[Begin Text passage]
Ten Tips for Writing CS Papers, Part 2
Ten Tips for Writing CS Papers, Part 2
This continues the first part on tips to write computer science papers.
6. Ideal Structure of a Paragraph
A paper has different levels of formal structure: sections, subsections, paragraphs, sentences. It is important to ensure that the structure of the content aligns well with the formal structure because the formal structure is readily perceived by the reader, whereas the structure of the content is not. With a good alignment we make it easy for the reader to have the right mental model for the organization of the content; this enables a better navigation and memory of the content.
An important consequence of a well organized paper is to minimize the possible surprise for the reader. In general you may want to surprise readers with how amazing your method or achievements are, but not through the organization of the paper.
How to align the content with the formal structure? There is more to say about this and I recommend the references at the end of this article, but here I want to focus on the structure of one or multiple paragraphs. The basic rules are:
- One paragraph should contain only a single idea or a single point of argumentation.
- The beginning and the end of a paragraph glue the paragraph into the surrounding content.
There is an ambiguity as to what constitutes a separate idea and indeed paragraphs may be of quite different lengths.
To achieve a good structure, here is a recipe that works for me. For a section I would like to write I make a list of bullet points of things I want to say, with one bullet point being a single idea or important point. Each point may have one or more dependencies on other points and I use the dependencies to order the list. Finally, I write one paragraph for each item on the list and I may add an additional paragraph at the beginning and end of the section to connect the section to the surrounding content.
I found that this recipe also makes my job as a writer easier because it overcomes my writing inhibition in two ways. First, I can start by simply making a list and this does not feel like writing. Second, once the ordering of ideas is clear, the actual writing becomes a lot simpler.
Here is an example of a less-than-ideal paragraph from Section 2.3 in (Gehler and Nowozin, 2008).
[End Text passage]
[Begin Material provided]
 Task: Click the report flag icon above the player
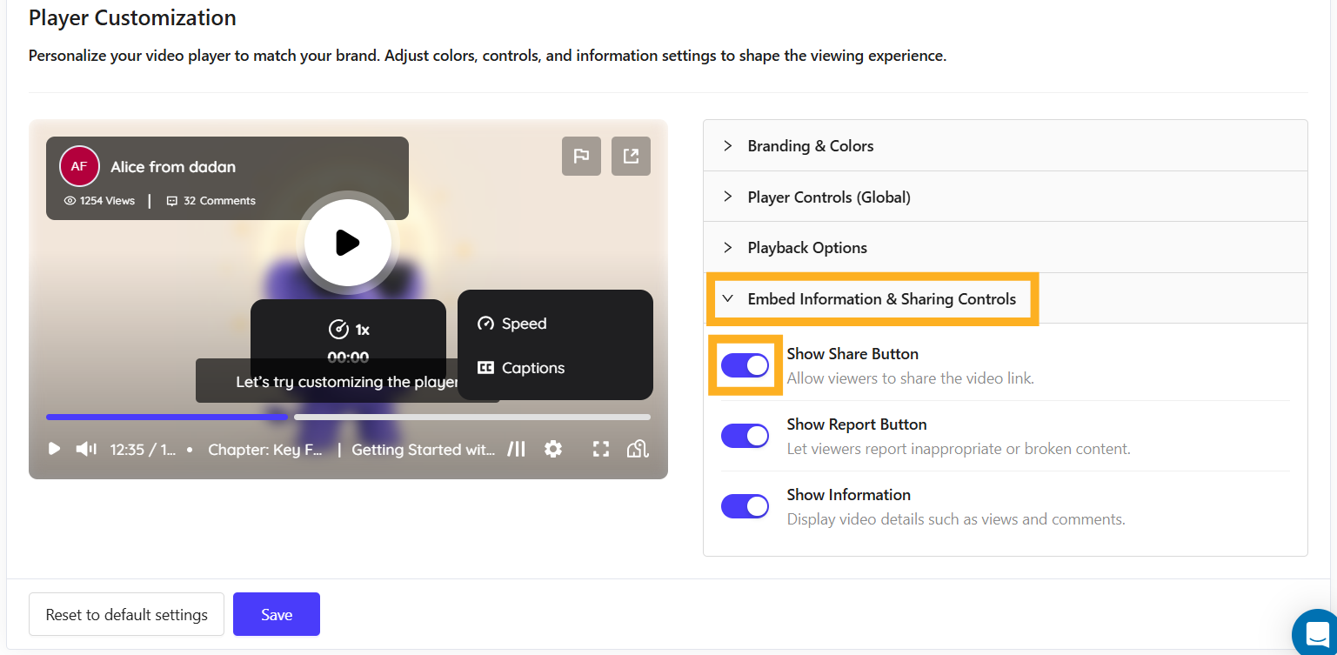[x=581, y=156]
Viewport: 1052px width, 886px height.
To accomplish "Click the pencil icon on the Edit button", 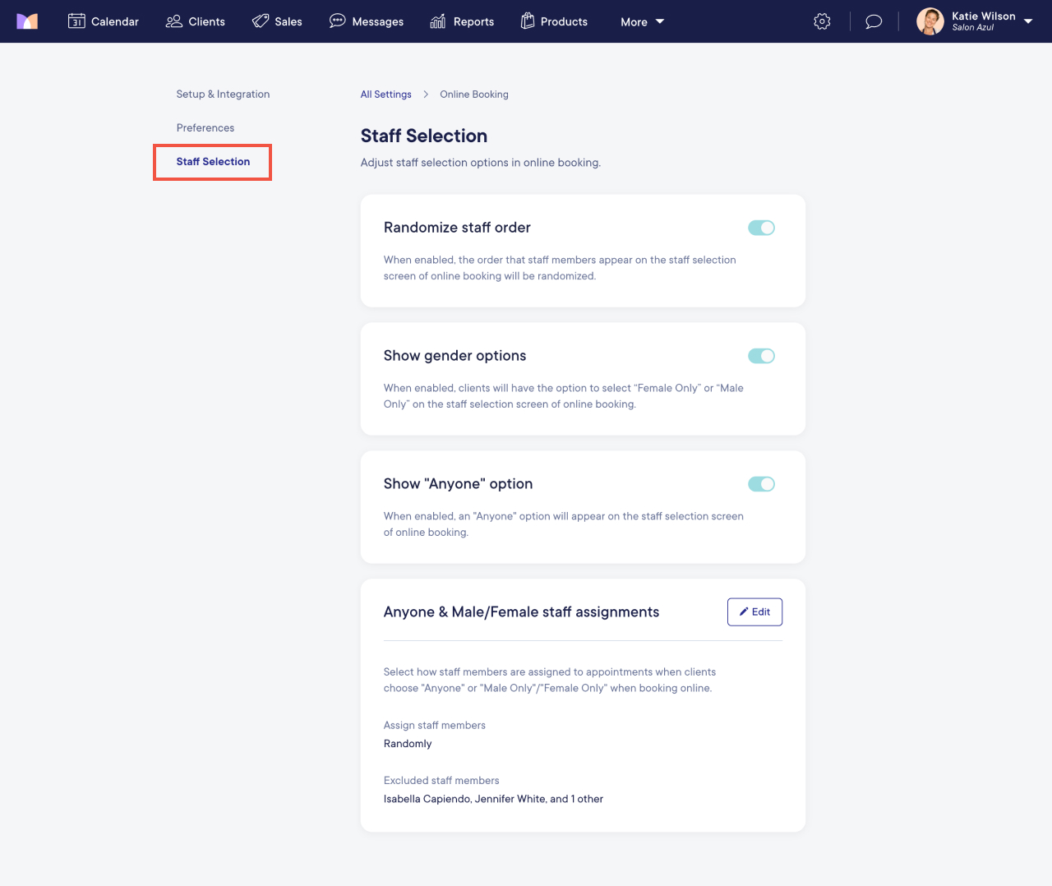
[End Material provided]
> **Exercises to complete**
#1 List the levels of formal structure that a paper has, according to the article on writing CS papers.
#2 Does each statement agree with the article on writing CS papers? Answer yes or no for each and quote the deciding words. (a) The structure of the content is readily perceived by the reader. (b) In the recipe, the writer orders the list of bullet points by their dependencies. (c) Paragraphs should all be about the same length.

> **Answers provided**
#1 Sections, subsections, paragraphs, sentences.

#2
(a) No: "the formal structure is readily perceived by the reader, whereas the structure of the content is not."
(b) Yes: "I use the dependencies to order the list."
(c) No: "paragraphs may be of quite different lengths."